**TASK:**
Among the lines of the listing below, retype exactly those from the one containing "You are a computer-use agent." through the one containing "The width and", both included. Do not include pictures.

**DATA:**

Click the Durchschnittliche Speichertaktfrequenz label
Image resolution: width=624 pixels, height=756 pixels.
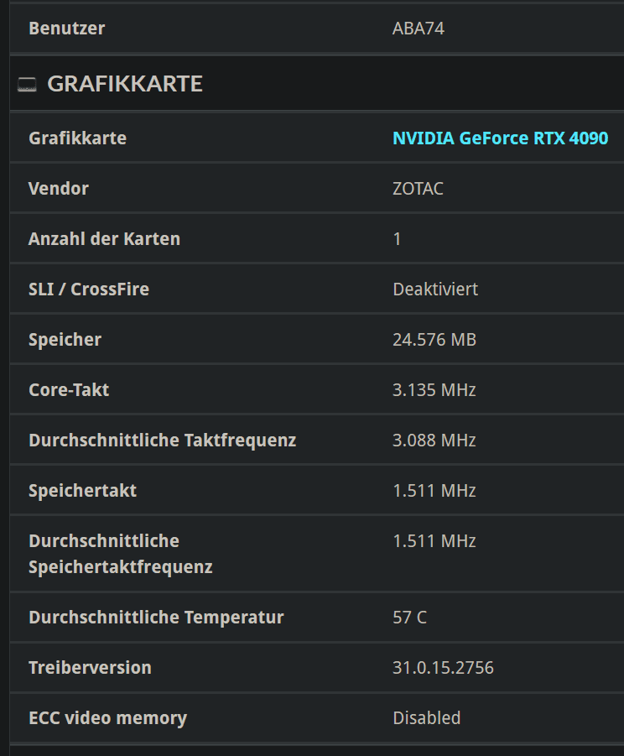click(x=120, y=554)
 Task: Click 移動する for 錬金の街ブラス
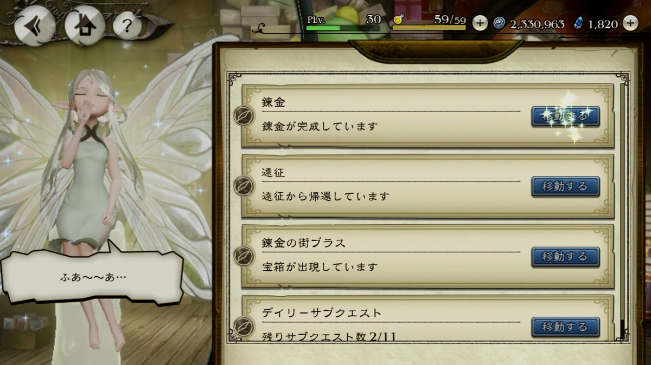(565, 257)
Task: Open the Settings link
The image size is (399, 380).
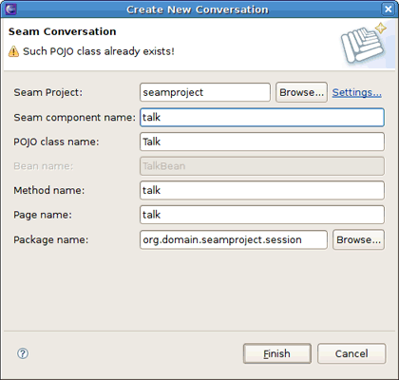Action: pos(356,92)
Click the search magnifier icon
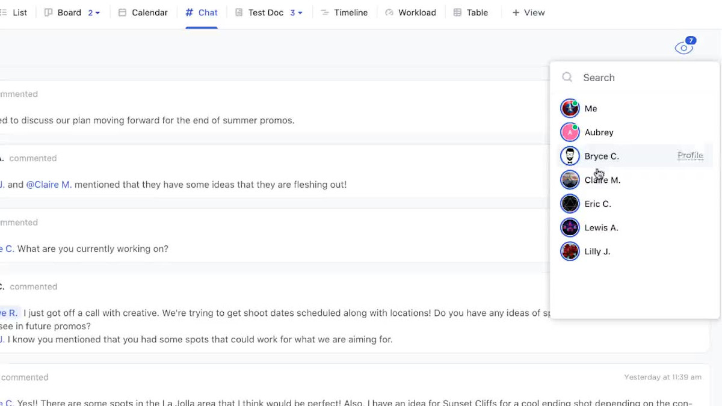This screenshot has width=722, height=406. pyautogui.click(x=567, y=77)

* * *

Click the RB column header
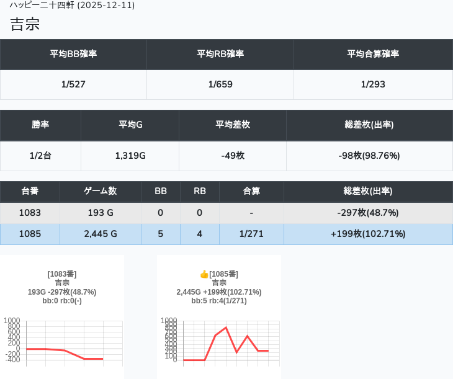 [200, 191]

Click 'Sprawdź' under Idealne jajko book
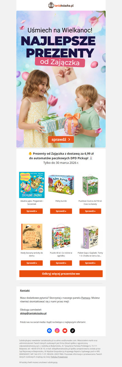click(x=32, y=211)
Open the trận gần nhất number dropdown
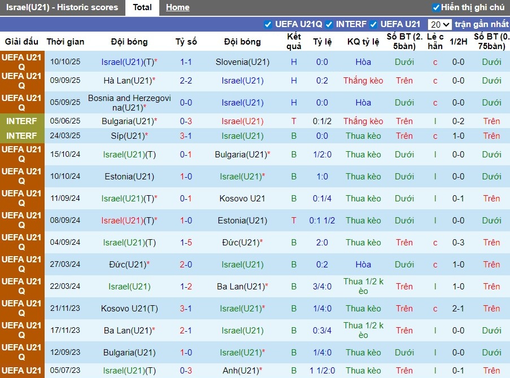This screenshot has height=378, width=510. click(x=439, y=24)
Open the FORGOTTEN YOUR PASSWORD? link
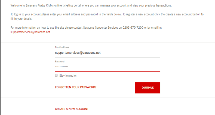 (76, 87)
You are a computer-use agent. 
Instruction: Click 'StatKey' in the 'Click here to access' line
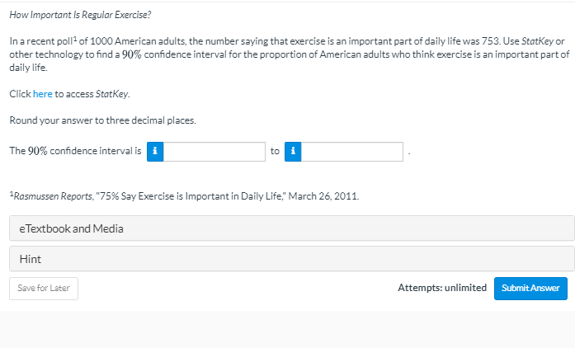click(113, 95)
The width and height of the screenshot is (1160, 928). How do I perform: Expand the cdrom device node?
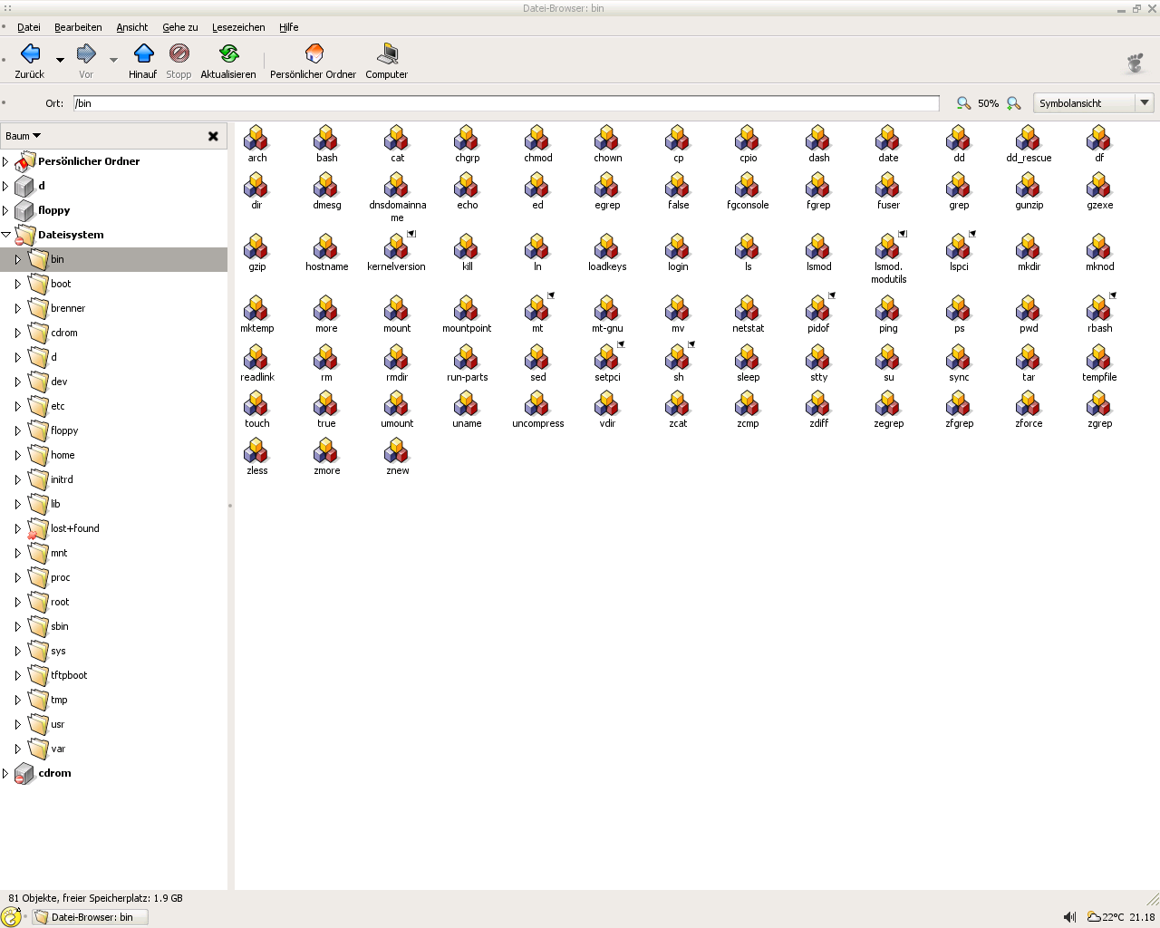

**RESULT:**
You are a computer-use agent. 
Instruction: Click 'StatKey' in the 'Click here to access' line
click(113, 95)
The width and height of the screenshot is (1160, 928). How do I perform: Expand the cdrom device node?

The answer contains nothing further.